Tarefa escrita:
Redigite integralmente o texto sobre os trens sertanejos, sem alterar nenhuma palavra nem a pontuação.

Texto fornecido:

########################################

Trens sertanejos
Nasci e me criei ouvindo o apito dos trens.
Eles passavam por minha cidade vindos de Fortaleza ou do Crato.
Meus parentes, pelo lado materno, eram todos empregados da extinta Rede de Viação Cearense, a RVC, hoje uma ferrovia federal, esculhambada, e com outro nome.
Lembro-me, com saudades, das honestas marias-fumaça.
- "Lá vem a 302", gritava a meninada, movimentando a estação do Iguatu.
- "É a 401 que está chegando", dizia a mocinha, de olho nos trilhos, esperando o namorado...
As marias-fumaça não eram velozes; não eram máquinas possantes.
Algumas, na subida de um pequeno serrote, fraquejavam. Para prosseguirem, precisavam da ajuda de uma máquina mais nova, que fazia o papel do Cirineu da Bíblia.
As viagens nos trens da RVC - que partiam ou chegavam quase sempre atrasados - eram demoradas e exaustivas.
O que levou o poeta e ironista alencarino Quintino Cunha - sobre quem um dia escreverei - a chamar a Rede de Viação Cearense de Rapariga Velha Cansada.
Hoje, as ferrovias brasileiras - não apenas a finada RVC - são uma lástima.
Não vou, aqui, massacrar o leitor com mais uma crônica sentando o pau em quem não cuidou bem da nossa malha ferroviária.
Proponho-me, sim, a recordar os ótimos tempos dos trens que me levaram, dezenas de vezes, do sertão para a capital e da capital para o sertão: os queridos trens sertanejos.

########################################

Material coletado:
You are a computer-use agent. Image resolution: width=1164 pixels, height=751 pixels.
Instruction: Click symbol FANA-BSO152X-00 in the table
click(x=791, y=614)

########################################

Resposta da tarefa:
Trens sertanejos
Nasci e me criei ouvindo o apito dos trens.
Eles passavam por minha cidade vindos de Fortaleza ou do Crato.
Meus parentes, pelo lado materno, eram todos empregados da extinta Rede de Viação Cearense, a RVC, hoje uma ferrovia federal, esculhambada, e com outro nome.
Lembro-me, com saudades, das honestas marias-fumaça.
- "Lá vem a 302", gritava a meninada, movimentando a estação do Iguatu.
- "É a 401 que está chegando", dizia a mocinha, de olho nos trilhos, esperando o namorado...
As marias-fumaça não eram velozes; não eram máquinas possantes.
Algumas, na subida de um pequeno serrote, fraquejavam. Para prosseguirem, precisavam da ajuda de uma máquina mais nova, que fazia o papel do Cirineu da Bíblia.
As viagens nos trens da RVC - que partiam ou chegavam quase sempre atrasados - eram demoradas e exaustivas.
O que levou o poeta e ironista alencarino Quintino Cunha - sobre quem um dia escreverei - a chamar a Rede de Viação Cearense de Rapariga Velha Cansada.
Hoje, as ferrovias brasileiras - não apenas a finada RVC - são uma lástima.
Não vou, aqui, massacrar o leitor com mais uma crônica sentando o pau em quem não cuidou bem da nossa malha ferroviária.
Proponho-me, sim, a recordar os ótimos tempos dos trens que me levaram, dezenas de vezes, do sertão para a capital e da capital para o sertão: os queridos trens sertanejos.